Individuals of all races and ethnicities living in urban, suburban, and rural locales are comfortable answering questions about sexual orientation and gender identity. In fact, they’d rather field questions from clinicians about their gender identity than their income. Thanks to the Meaningful Use requirement, all electronic health record systems have been required to have the ability to record SOGI data since 2015. And ongoing research beginning in 2013 and led by Fenway Health in Boston, where I work, has resulted in widely available best practices and supportive guidance for collecting information about sexual orientation and gender identity.
The first step in ensuring that the Covid Task Force’s critically important recommendation to collect SOGI data is taken up by state, local, Tribal, and territorial health departments is for the Centers for Disease Control and Prevention to share guidance on how to do it, and encourage or require collection and reporting of this information in Covid-19 testing and vaccine uptake. The federal government can set an example of best practice by adding SOGI questions to the demographics portion of its Covid-19 Case Report Form.
The second step is for Covid-NET, a network of 100 large hospitals chosen to represent the U.S. population, to begin collecting information on sexual orientation and gender identity. Racial disparities in Covid-19 health outcomes were first documented by Covid-NET, which found that people who are Black, American Indian, Alaska Native, Hispanic, Asian, or Pacific Islander were more likely to have Covid-19-associated hospitalizations, ICU admissions, or in-hospital deaths compared with non-Hispanic white individuals.

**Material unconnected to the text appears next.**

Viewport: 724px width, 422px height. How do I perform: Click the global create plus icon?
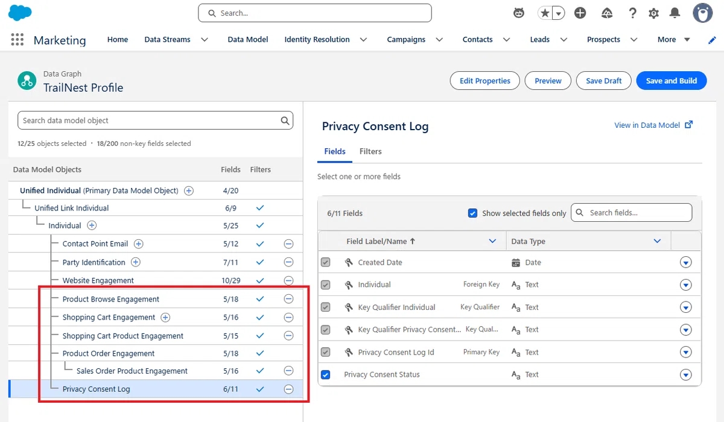(x=580, y=13)
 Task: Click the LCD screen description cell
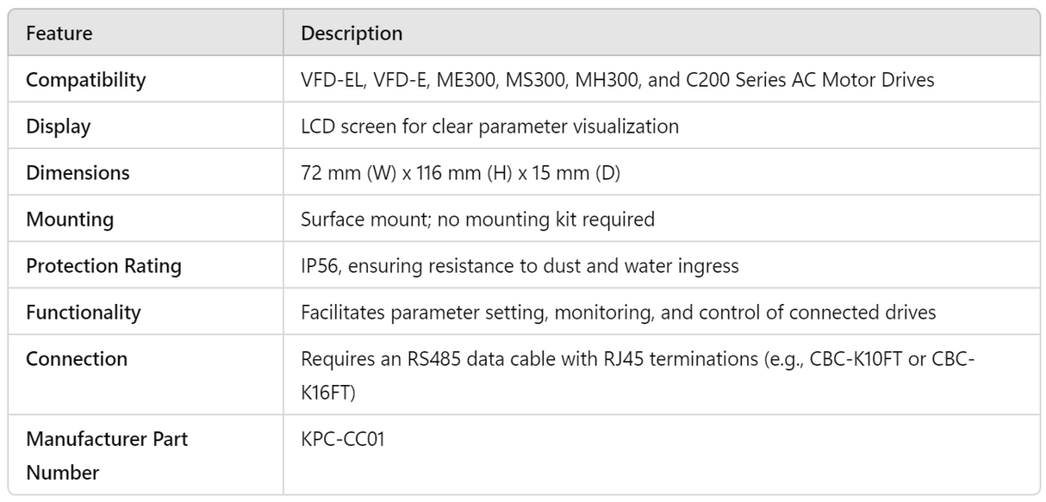pyautogui.click(x=489, y=127)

If LGBTQIA+ people are experiencing disparities in Covid-19 health outcomes — as researchers widely believe — it will also be important for the National Covid Cohort Collaborative to add sexual orientation and gender identity data to its Covid-19 Clinical Data Warehouse Data Dictionary. Some of the most actionable research on racial disparities in Covid-19 testing and treatment have come from this collaborative, which is a project of the National Center for Advancing Translational Sciences.
The early days of 2022 are an indication that the pandemic is not going away anytime soon. The country will need to deploy every tool at its disposal to defeat Covid-19. That includes devising meaningful interventions for those who may be more vulnerable to Covid-19 infection, hospital admission, and death than the general population. While there is every reason to believe that LGBTQIA+ people are among the more-vulnerable population, we don’t know for sure, as I argued recently in the American Journal of Public Health.
The Biden administration’s Covid-19 Health Equity Task Force has taken an important first step in getting the answers we need by recommending that sexual orientation and gender identity data be collected. Ways to implement this recommendation are available. Now it’s up to public health departments, the CDC, hospital systems, pharmacies, and labs to follow through.
Sean Cahill is the director of health policy research for the Fenway Institute at Fenway Health in Boston, affiliate associate clinical professor of health sciences at Northeastern University, adjunct associate professor of the practice in health law, policy and management at Boston University School of Public Health, and serves on the Massachusetts Special Legislative Commission on LGBT Aging.